Un aveu
Plus que la lettre d'une lectrice qui a été adressée au journal , je ne peux écrire. Il est des moments où la douleur décrite, écrite simplement paralyse tous les jeux de style et d'écriture : je vous la livre telle que je l'ai ressentie.
« Dénoncez, puisque vous le pouvez, ce mal qui ronge et tue à petit feu nos enfants. En première page, mettez la photo en gros plan d'un enfant les yeux rougis, détruits, malheureux, et la photo d'un père lui tournant le dos car prenant la fuite. Mon enfant, mon fils, mon amour, mon bébé se drogue.
Il n'a que 18 ans. Il est déjà accro... son honorable père lui donne l'argent qu'il faut.

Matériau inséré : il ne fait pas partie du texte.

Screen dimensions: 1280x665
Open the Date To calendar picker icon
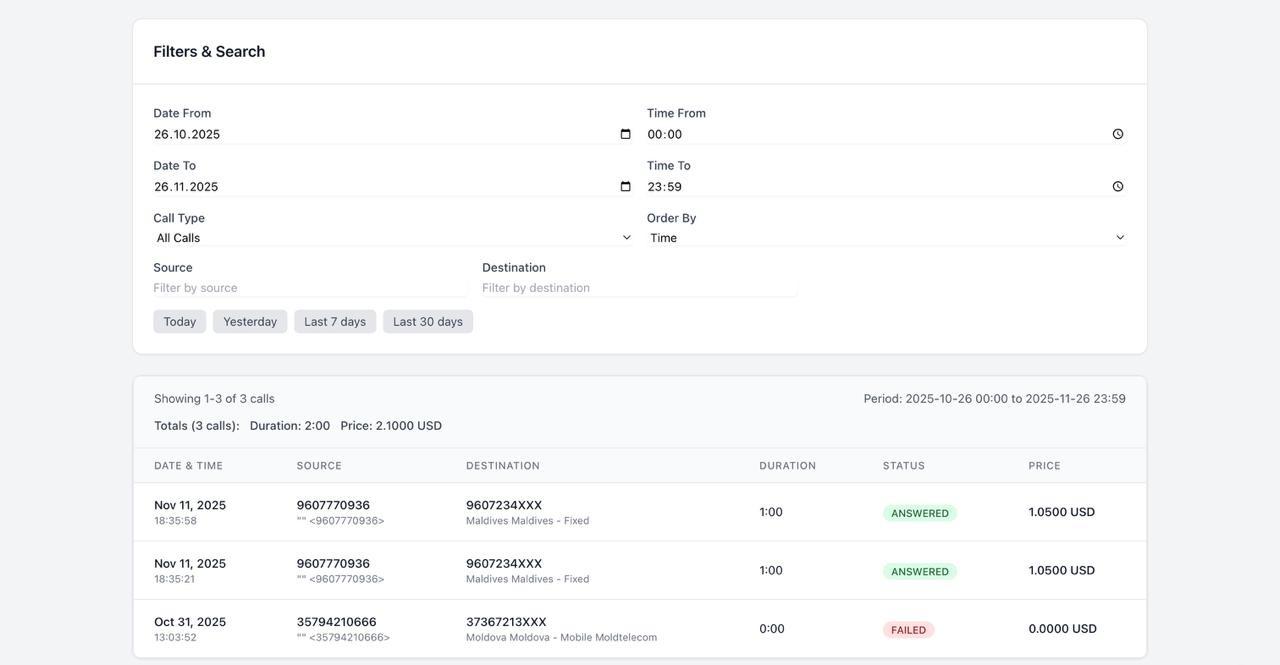(625, 186)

Trop d'argent... car pour acheter sa conscience, sa tranquillité, l'illusion qu'il s'occupe de ses enfants, il payerait n'importe quoi... ne lui parlez surtout pas de problème.
Que puis-je faire, moi la maman, la femme au foyer qui n'a pas le droit à la parole, à qui on dit: «tu parles trop, ferme-la». Je fais ce que je peux: je l'ai pris dans mes bras, je lui ai parlé, lui ai proposé mon aide, lui ai demandé d'où il tenait ce mal de vivre, lui qui a tout.

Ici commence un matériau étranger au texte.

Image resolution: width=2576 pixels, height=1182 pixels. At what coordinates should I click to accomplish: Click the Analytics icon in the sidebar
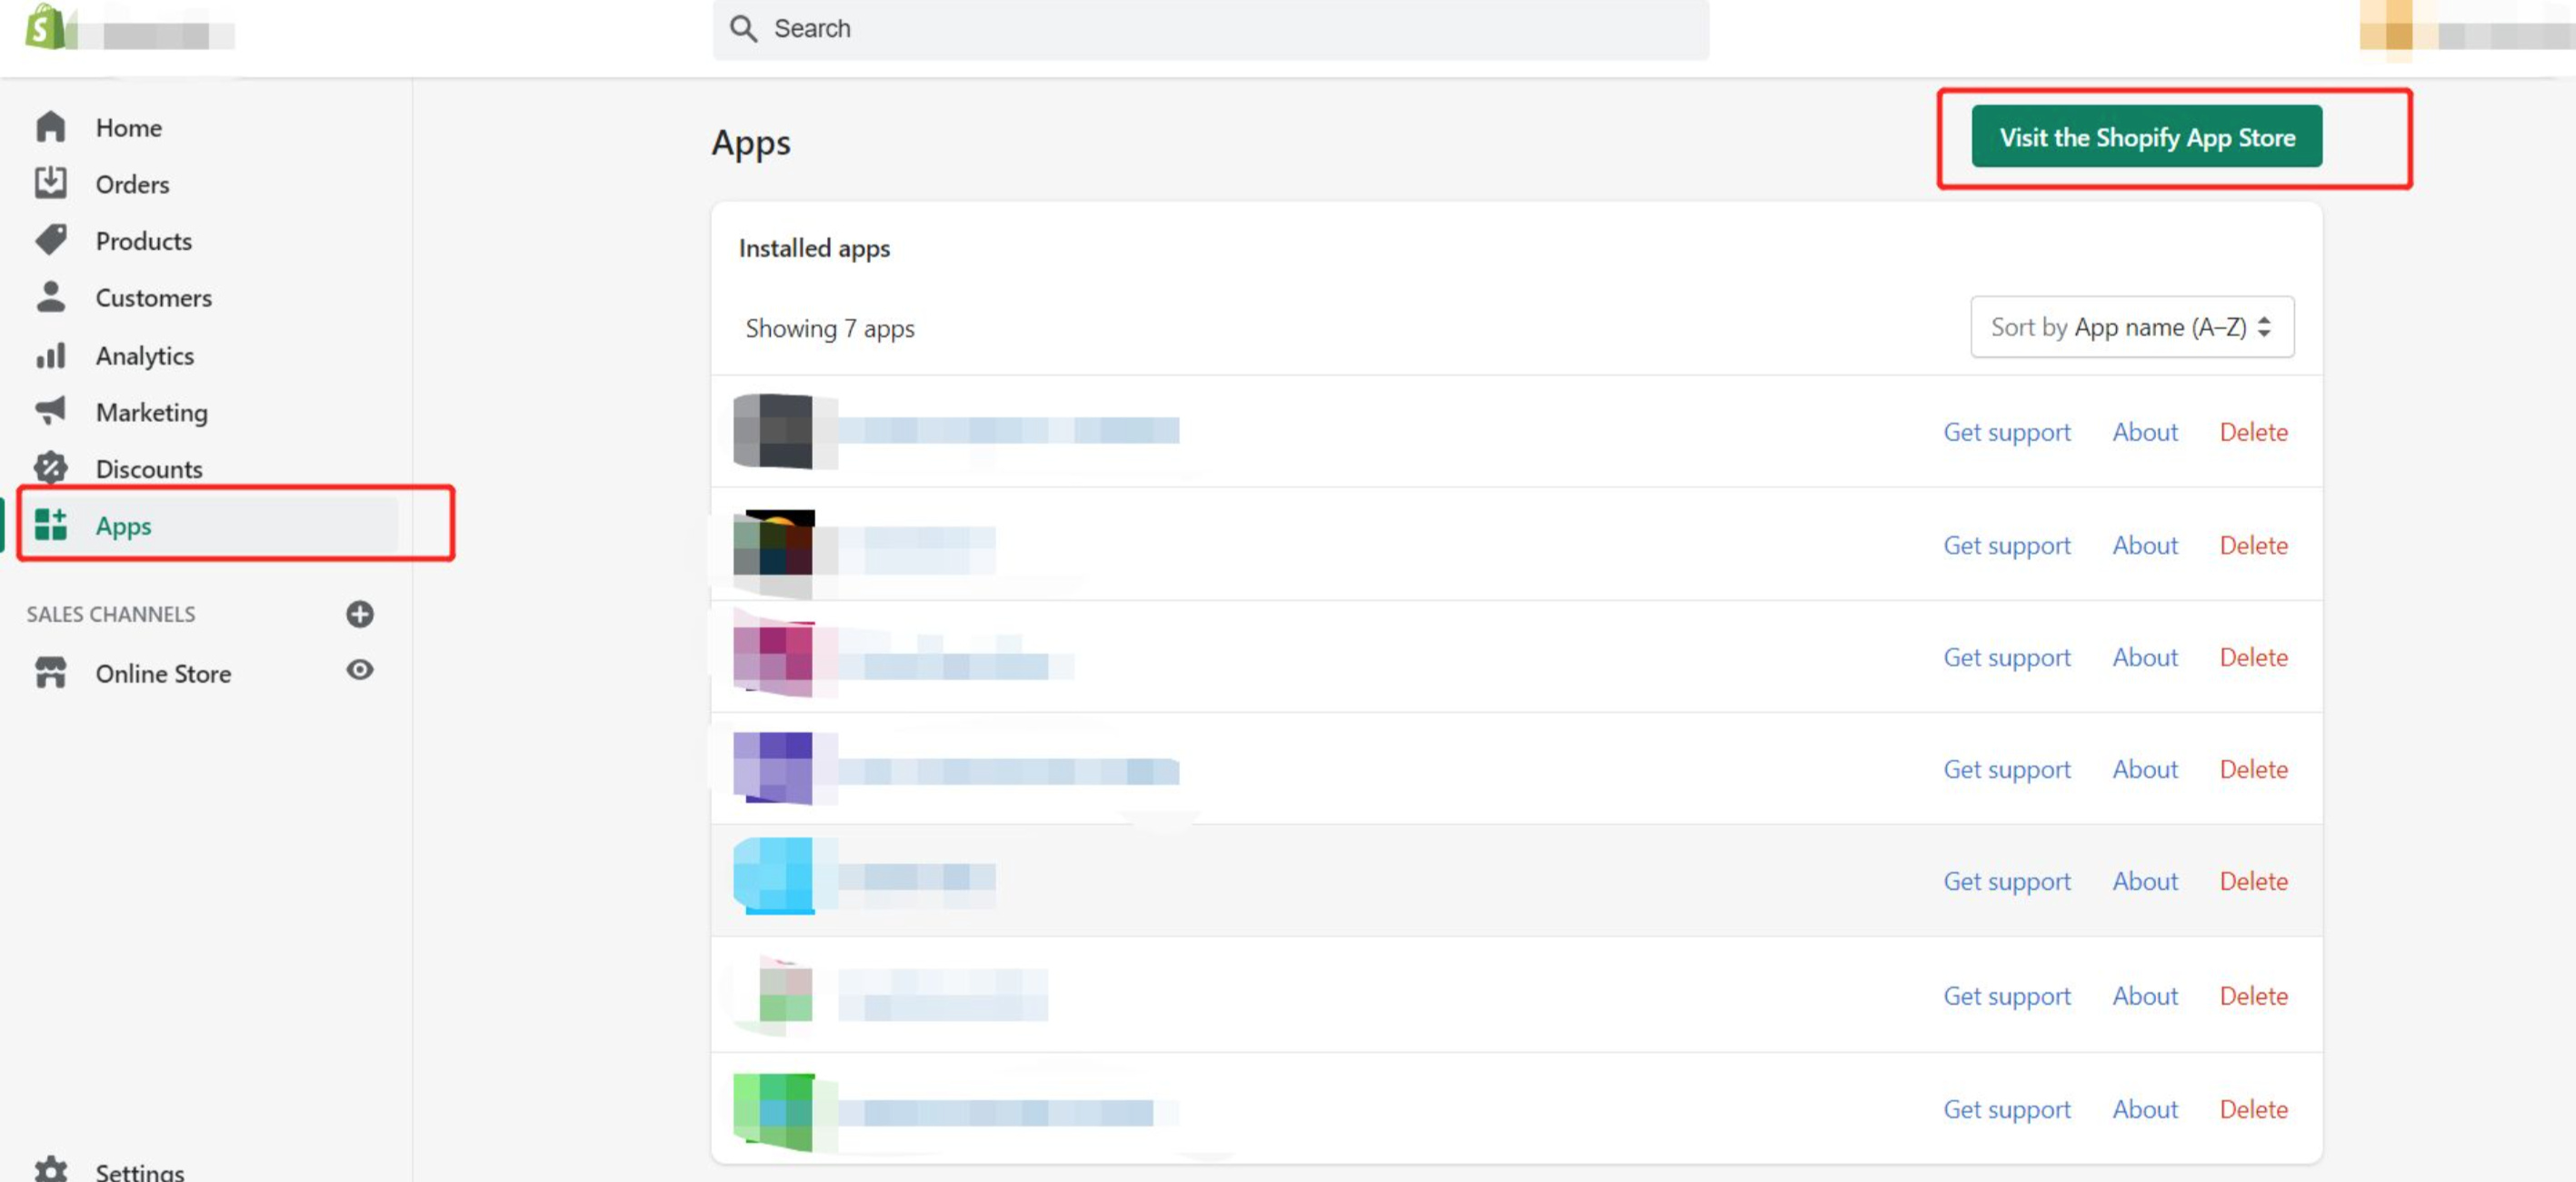point(51,356)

Je lui ai demandé de me parler. Mes oreilles de maman peuvent tout entendre. Il ne veut entendre parler ni de médecin pour le suivre, ni de psychologue qui l'aiderait à voir clair en lui. Donc, à vous mes frères, de parler tous les jours. On s'en tape de la politique. De ces routes mille fois défoncées, mille fois réparées, dont vous parlez à longueur de colonnes ; ni de ces tiraillements entre partis restés toujours les mêmes. Messieurs les journalistes. On ne veut plus voir la gueule d'un politicien. C'est eux qui ont détruit nos enfants... et notre beau pays que tout le monde fuit. Ne leur donnez pas plus d'importance qu'ils n'ont. Vous ne faites que les flatter... et jouer leur jeu.

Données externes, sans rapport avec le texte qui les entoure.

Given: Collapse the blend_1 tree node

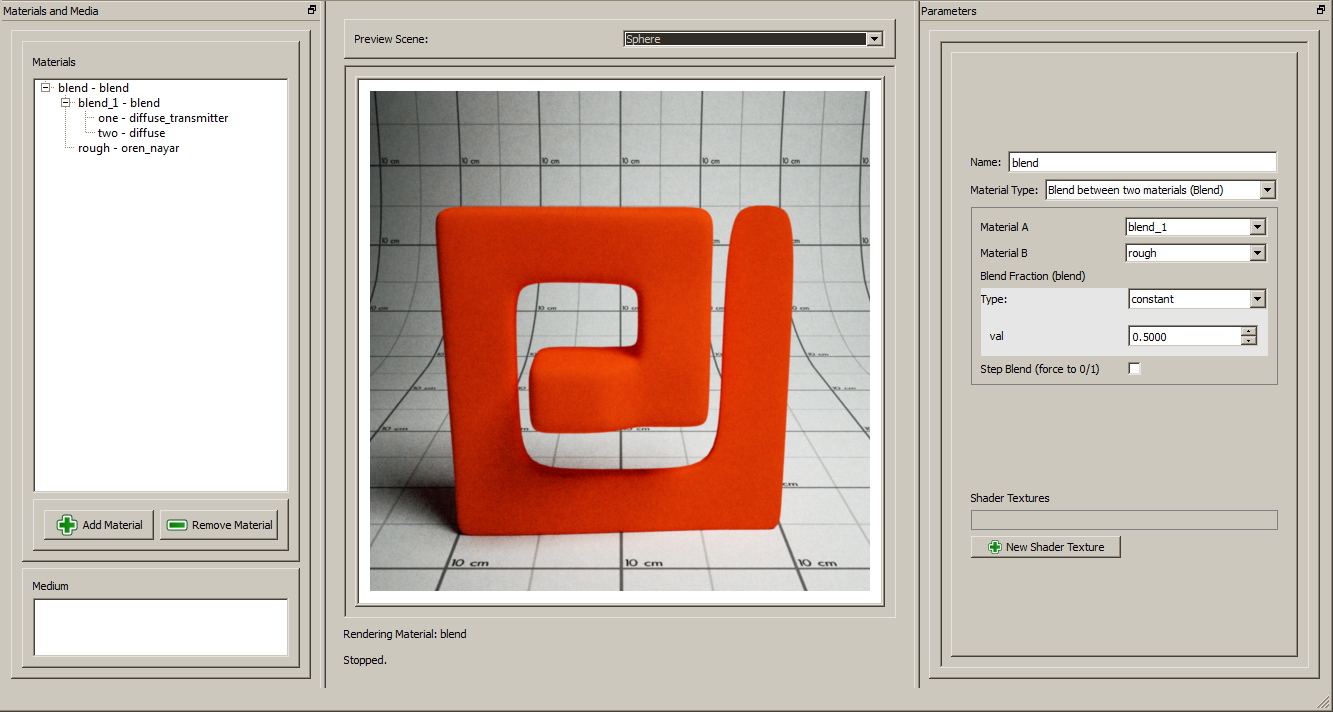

Je lui ai acheté des livres bien faits, tout simples, tout courts mais les jeunes n'aiment pas lire... Que faire ? Un jour qu'il réclamait de l'argent (je lui en avais donné le matin). Je suis obligée de lui donner 50 Dhs par jour, ayant conclu un marché avec lui car son père est marin et toujours absent.
J'ai tenté de refuser, il est sorti en claquant la porte. J'ai pleuré, car je souffrais pour lui.
«Mon bébé est en manque, lui si poli, si gentil, si doux est devenu un monstre». Je lui ai écrit un SMS (le seul moyen de communiquer et encore faut-il qu'il le lise), lui expliquant ma position de mère qui ne veut pas de la destruction de son enfant... qui est obligée d'être dure, pour son bien, car l'aimant trop. Je suis moi-même gravement malade. J'ai moi aussi besoin du soutien de mon mari. On les fait à deux, les enfants
Juste pour régler ce problème mais lui aussi est atteint d'une maladie: il a le démon de bacchus. Il court les bars. Il a trop d'argent... donc du succès et les démons sont si tenaces!... et si peu scrupuleux! Que faire ? »
Madame, ce que je pouvais faire, je l'ai fait.